Silver Lake Sand Dunes Info

After five years of studies and test rides we finally have a Fat Bike Season at SLSD in Oceana County. If you haven’t ridden there yet it’s pretty awesome but does have some hidden dangers that can be very treacherous. This is not by any means a complete list of the dangers, just the ones we have encountered so far. Standard legal disclaimer, riding mountain bikes is dangerous and everyone should ride at their own risk and within their physical and mental abilities.

See how many riders you can get in the bowls down by the lake. It’s a blast.

It is important to note that the entirety of the Silver Lake Sand Dunes is not open to fat biking, just the area on this map which is pretty much everything to the north of where you will enter the dunes from the ramp. A recreation passport is required.

450 acres of fun.

I have been fortunate enough to have been on all of the test rides that led up to the opening to the public, here are a couple of things you may encounter at Silver Lake that you may not run into on any other fat bike trail, or mountain bike trail for that matter.

Descending any large dune should be done with great caution.

You can’t necessarily see the entirety of the dune from the top, and ice or a cliff can be hidden over a small rise in the middle of the dune. I remember on one of our rides I was in the valley looking up at a rider who was at the top of a very tall dune and what he couldn’t see was the entire face of the dune was a sheet of ice for about 40 feet, luckily he didn’t descen, maybe he saw it maybe he didn’t but it would not have ended well had he descended at that spot.

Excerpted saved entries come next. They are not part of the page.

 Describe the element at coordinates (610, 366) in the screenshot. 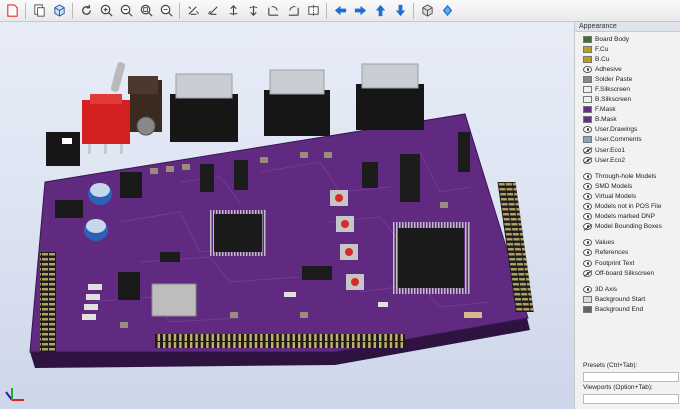

I see `presets-label: Presets (Ctrl+Tab):` at that location.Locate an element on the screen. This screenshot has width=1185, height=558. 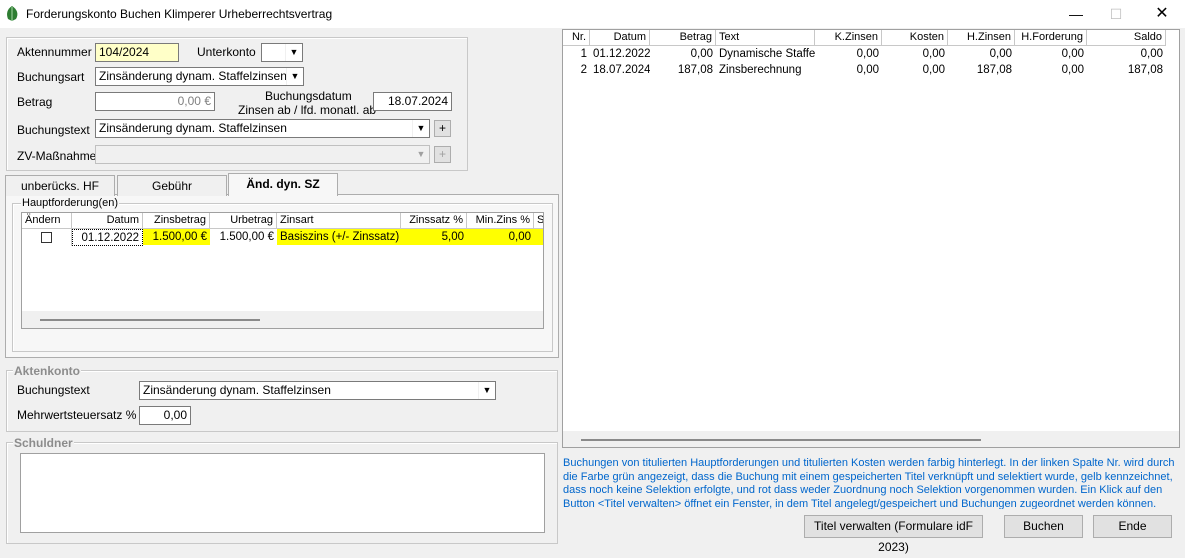
column-header: K.Zinsen is located at coordinates (848, 38).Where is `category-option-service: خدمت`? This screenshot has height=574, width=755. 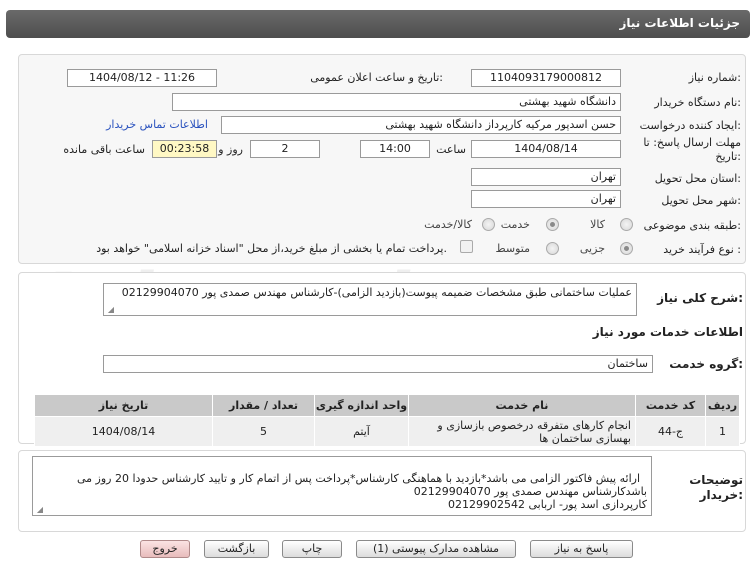 category-option-service: خدمت is located at coordinates (515, 224).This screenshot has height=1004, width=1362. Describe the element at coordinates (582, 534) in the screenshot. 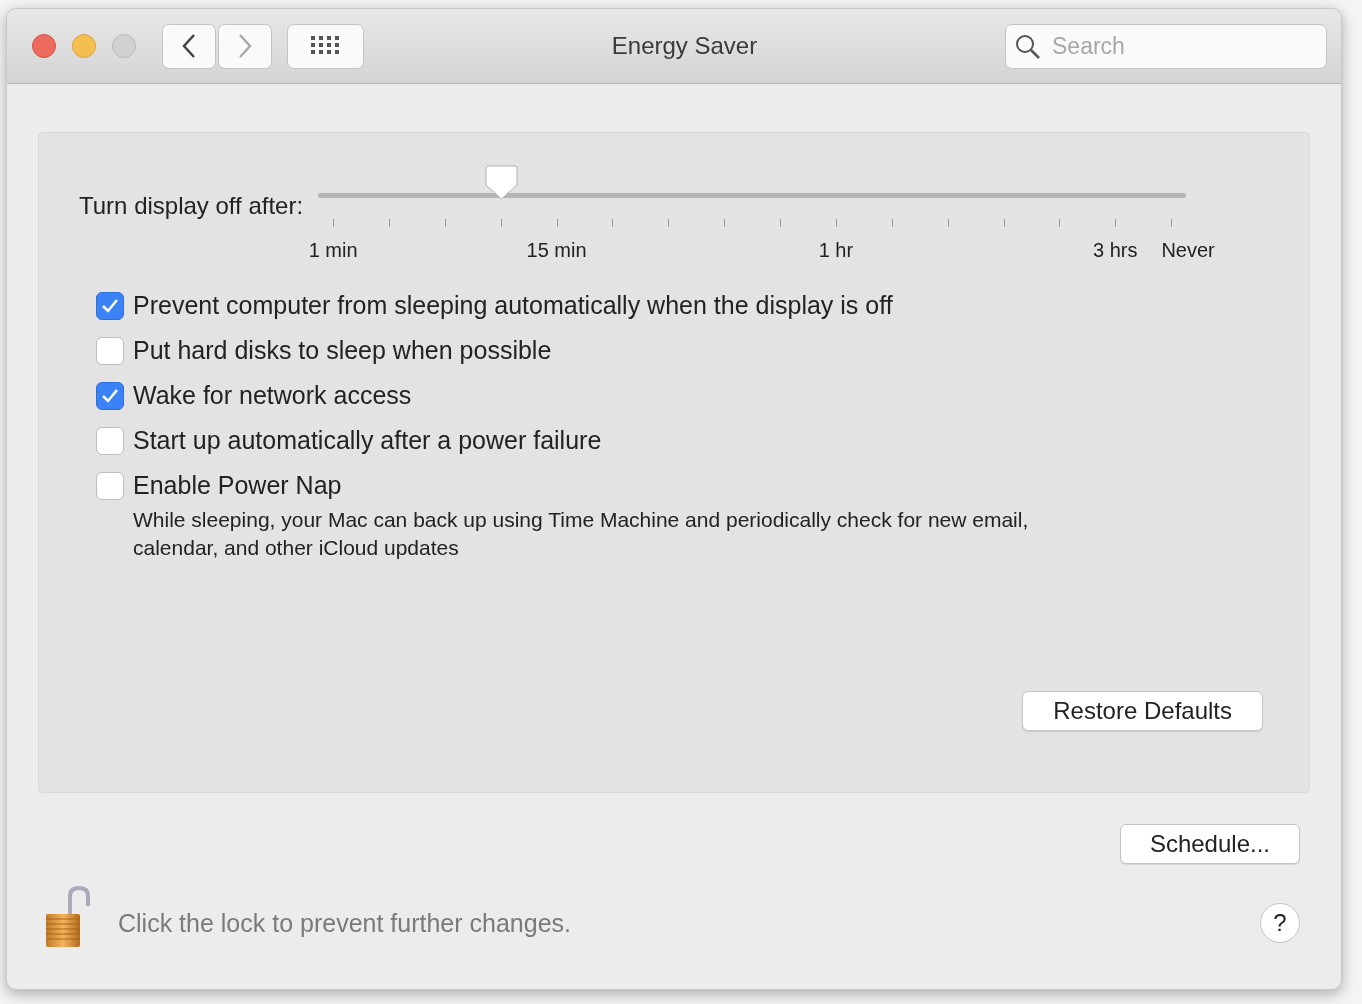

I see `option-description: While sleeping, your Mac can back up using Time Machine and periodically check for new email, calendar, and other iCloud updates` at that location.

The photo above just shows two of many issues with the descents. What happens out there in the winter with the wind, is that the downwind side of a dune will become sort of covered with soft sand that kind of blows across the surface of the frozen sand, so you’ll be riding along on perfectly frozen sand and just get mired in 6 inches of really soft, unrideable sand, and if that occurs when you’re doing 25 miles miles going down the dunes, you’re going over the bars.

Wait what… Quicksand!

Other than soft sand and glare ice in spots where you might not expect it the only other issue I’ve run into, and I’m not kidding you, is quicksand! I rode into what looked like a normal wet spot of sand down by the lake last year, got stuck, tried to walk out, and sunk in farther. I was able to back out, sort of use my bike as a cane, but when I first took two steps forward I was quickly up to my knees. This was late in the spring and what I surmise happened was water had settled on top of the frost layer and so the sand was just liquefied. So watch out for quicksand!